JAKARTA, KOMPAS.com – Wakil Menteri Hukum dan Hak Asasi Manusia (Wamenkumham), Eddy Hiariej mengatakan, gratifikasi maupun suap adalah bentuk dari tindak pidana korupsi yang identik, tetapi tidak sama.
Menurut Eddy, gratifikasi dan suap dalam bahasa anak sekarang adalah beti alias beda tipis.
Hal itu diungkapkan saat membuka kegiatan Lokakarya Pembangunan Zona Integritas Menuju Wilayah Bebas dari Korupsi (WBK) dan Wilayah Birokrasi Bersih dan Melayani (WBBM) Persiapan Desk Evaluasi Tim Penilai Nasional pada Senin (4/10/2021).
“Dalam bahasa undang-undang bunyinya begini, setiap gratifikasi dianggap suap. Tetapi mengapa pembentuk undang-undang harus memisahkan itu? Karena ada perbedaan prinsip antara gratifikasi dan suap,” ujar Eddy melalui siaran pers, Selasa (5/10/2021).

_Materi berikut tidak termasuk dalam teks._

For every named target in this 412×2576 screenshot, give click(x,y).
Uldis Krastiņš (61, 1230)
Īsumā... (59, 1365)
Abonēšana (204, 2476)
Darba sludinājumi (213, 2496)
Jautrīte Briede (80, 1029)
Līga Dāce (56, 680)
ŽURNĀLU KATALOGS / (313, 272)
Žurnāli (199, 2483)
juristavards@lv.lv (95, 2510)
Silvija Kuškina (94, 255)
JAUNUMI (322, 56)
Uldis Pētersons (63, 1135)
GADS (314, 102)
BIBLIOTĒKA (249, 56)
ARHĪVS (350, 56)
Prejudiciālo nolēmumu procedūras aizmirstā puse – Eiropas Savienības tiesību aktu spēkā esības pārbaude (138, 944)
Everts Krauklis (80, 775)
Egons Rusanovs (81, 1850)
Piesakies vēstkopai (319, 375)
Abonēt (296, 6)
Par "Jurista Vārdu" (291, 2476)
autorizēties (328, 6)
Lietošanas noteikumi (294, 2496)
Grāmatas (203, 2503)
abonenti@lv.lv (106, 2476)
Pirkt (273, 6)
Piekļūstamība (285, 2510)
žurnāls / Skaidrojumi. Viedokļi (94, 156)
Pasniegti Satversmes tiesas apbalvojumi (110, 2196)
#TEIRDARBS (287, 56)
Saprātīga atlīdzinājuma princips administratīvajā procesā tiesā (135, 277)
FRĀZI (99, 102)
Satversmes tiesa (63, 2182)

Baca juga: Wakil Ketua DPR Azis Syamsuddin Tersangka Suap, Apa Bedanya dengan Gratifikasi?
Eddy menjelaskan bahwa perbedaan antara gratifikasi dan suap sesungguhnya terletak pada adanya kesepakatan (meeting of minds).
“Kalau suap ada meeting of minds, ada kesepakatan. Tapi kalau gratifikasi, without meeting of minds, tidak ada kesepakatan,” ujar pria asal Ambon itu.
Eddy mencontohkan, ada seseorang yang datang menemuinya untuk minta dipromosikan dengan mengiming-imingi sesuatu berhasil. Jika itu terealisasi, bisa disebut sebagai perbuatan suap menyuap. Karena ada meeting of minds, adanya kesepakatan.
Sementara itu, gratifikasi adalah pemberian tanpa adanya kesepakatan yang dibangun dari awal.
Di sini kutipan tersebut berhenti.